#### TO DO
Your task is to copy all of the data exactly.

#### INPUT
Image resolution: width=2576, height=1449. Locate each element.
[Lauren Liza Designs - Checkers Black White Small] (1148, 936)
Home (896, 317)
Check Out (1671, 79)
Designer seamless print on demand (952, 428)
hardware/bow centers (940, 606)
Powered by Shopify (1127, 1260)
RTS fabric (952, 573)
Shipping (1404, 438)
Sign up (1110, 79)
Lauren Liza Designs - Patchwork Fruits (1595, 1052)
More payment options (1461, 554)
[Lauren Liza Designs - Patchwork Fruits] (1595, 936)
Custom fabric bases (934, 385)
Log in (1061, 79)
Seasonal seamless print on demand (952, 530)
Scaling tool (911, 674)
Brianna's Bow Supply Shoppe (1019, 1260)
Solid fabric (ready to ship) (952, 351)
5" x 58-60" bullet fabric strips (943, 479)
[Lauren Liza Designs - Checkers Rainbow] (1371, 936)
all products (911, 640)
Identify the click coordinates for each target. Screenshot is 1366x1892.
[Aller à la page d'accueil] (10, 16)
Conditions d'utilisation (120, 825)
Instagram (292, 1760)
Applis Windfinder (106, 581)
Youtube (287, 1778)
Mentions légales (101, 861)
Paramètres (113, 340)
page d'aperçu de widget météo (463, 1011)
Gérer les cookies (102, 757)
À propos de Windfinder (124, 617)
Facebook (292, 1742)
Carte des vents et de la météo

#### ANSWER TO THIS EXERCISE
Image resolution: width=2576, height=1449. Locate each element.
[Lauren Liza Designs - Checkers Black White Small] (1148, 936)
Home (896, 317)
Check Out (1671, 79)
Designer seamless print on demand (952, 428)
hardware/bow centers (940, 606)
Powered by Shopify (1127, 1260)
RTS fabric (952, 573)
Shipping (1404, 438)
Sign up (1110, 79)
Lauren Liza Designs - Patchwork Fruits (1595, 1052)
More payment options (1461, 554)
[Lauren Liza Designs - Patchwork Fruits] (1595, 936)
Custom fabric bases (934, 385)
Log in (1061, 79)
Seasonal seamless print on demand (952, 530)
Scaling tool (911, 674)
Brianna's Bow Supply Shoppe (1019, 1260)
Solid fabric (ready to ship) (952, 351)
5" x 58-60" bullet fabric strips (943, 479)
[Lauren Liza Designs - Checkers Rainbow] (1371, 936)
all products (911, 640)
Identify the click coordinates for each target. Screenshot is 1366x1892.
[Aller à la page d'accueil] (10, 16)
Conditions d'utilisation (120, 825)
Instagram (292, 1760)
Applis Windfinder (106, 581)
Youtube (287, 1778)
Mentions légales (101, 861)
Paramètres (113, 340)
page d'aperçu de widget météo (463, 1011)
Gérer les cookies (102, 757)
À propos de Windfinder (124, 617)
Facebook (292, 1742)
Carte des vents et de la météo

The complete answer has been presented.